According to experts on panther habitat and conservation as well as panther GPS tracking data, farm fields are not preferred habitat for panthers. One look at the telemetry data shows that panthers den, roam, and hunt prey in Camp Keais Strand. All development will occur on farm fields, while preserving 12,337 acres of true primary panther habitat in Camp Keais Strand.

The Kautz Study concludes with this clear direction: “An ambitious, comprehensive strategy for working with private landowners to protect, enhance, and restore panther habitat within the Primary, Dispersal, and Secondary Zones is essential.”

The allocation of water for the Town of Big Cypress will be less than has been historically permitted for agriculture and farming in this location. Additionally, Collier Enterprises is investigating the potential for implementing reuse water supplies for irrigation needs, which may further reduce the development’s demand for fresh water.

No, Big Cypress will not cause flooding in Golden Gate Estates. Water within the Big Cypress Stewardship District is managed onsite, and any discharge from the development will flow south and east away from the Estates.

The Town of Big Cypress is being permitted under Collier County’s Rural Lands Stewardship Area (RLSA) program, a zoning measure approved by Collier County in 2002 for approximately 185,000 acres of land in eastern Collier County. The RLSA program is an innovative, incentive-based approach to planning and implementing sustainable long-term growth in rural regions. Collier County’s RLSA program has received national recognition and served as the basis for Florida’s Rural Lands Stewardship programs in other areas.

To date, Collier County’s RSLA program has already conserved 50,693 acres in perpetuity at zero cost to taxpayers – land that is valued at $1 billion.
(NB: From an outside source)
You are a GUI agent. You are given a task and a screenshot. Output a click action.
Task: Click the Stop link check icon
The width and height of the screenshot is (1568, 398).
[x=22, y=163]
By comparison, the Conservation Collier program funded by taxpayers has purchased a total of 4,054 acres at an acquisition cost of nearly $104 million, with taxpayers also funding the maintenance of these lands in perpetuity.
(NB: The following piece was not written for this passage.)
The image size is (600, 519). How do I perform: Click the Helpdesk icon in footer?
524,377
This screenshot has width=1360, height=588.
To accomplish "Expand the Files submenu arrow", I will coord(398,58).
The RLSA program protects natural resources, supports continued farming and grazing, and promotes sustainable economic growth. The program encourages landowners to preserve large areas of land. It offers incentives to concentrate development away from environmentally sensitive areas and to locate future communities in places more suitable for development. The Town of Big Cypress does exactly that: For every acre developed, Big Cypress and the three Villages will provide approximately three acres of preservation land including sensitive wetlands, major flow ways, wildlife habitat and other natural ecosystems.

The RLSA designates specific lands as habitat stewardship areas, flow way stewardship areas, and water retention areas. Permanent protection of these areas creates stewardship credits that are required to permit development on land suitable for development.
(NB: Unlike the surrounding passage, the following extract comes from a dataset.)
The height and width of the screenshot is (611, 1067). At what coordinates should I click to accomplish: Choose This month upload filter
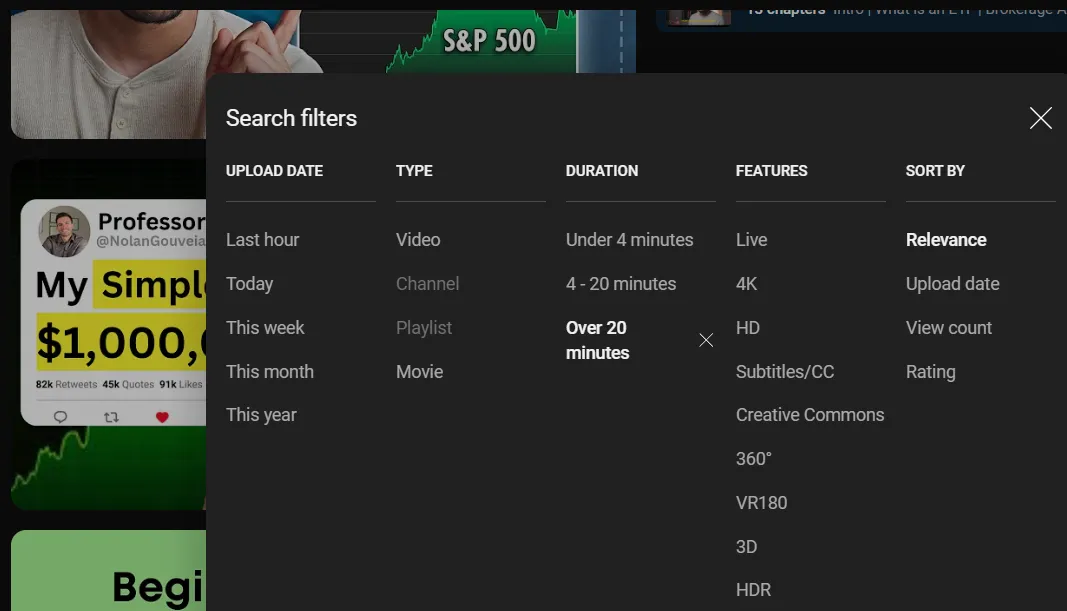point(269,372)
The RLSA program enjoys widespread support from diverse constituencies, including environmental advocates, farmers, property owners, government agencies, and community developers.

The Town of Big Cypress will comply with all Rural Land Stewardship requirements – and in some cases, exceed them.

Collier Enterprises has been involved in farming and ranching for decades, and agriculture will remain an important part of Collier Enterprises’ organization and life in eastern Collier County. The existing agricultural operations will transition to alternate lands within Collier County and the surrounding areas.

Yes, the Town of Big Cypress will set aside land for civic uses, such as schools, churches, county services, and emergency services.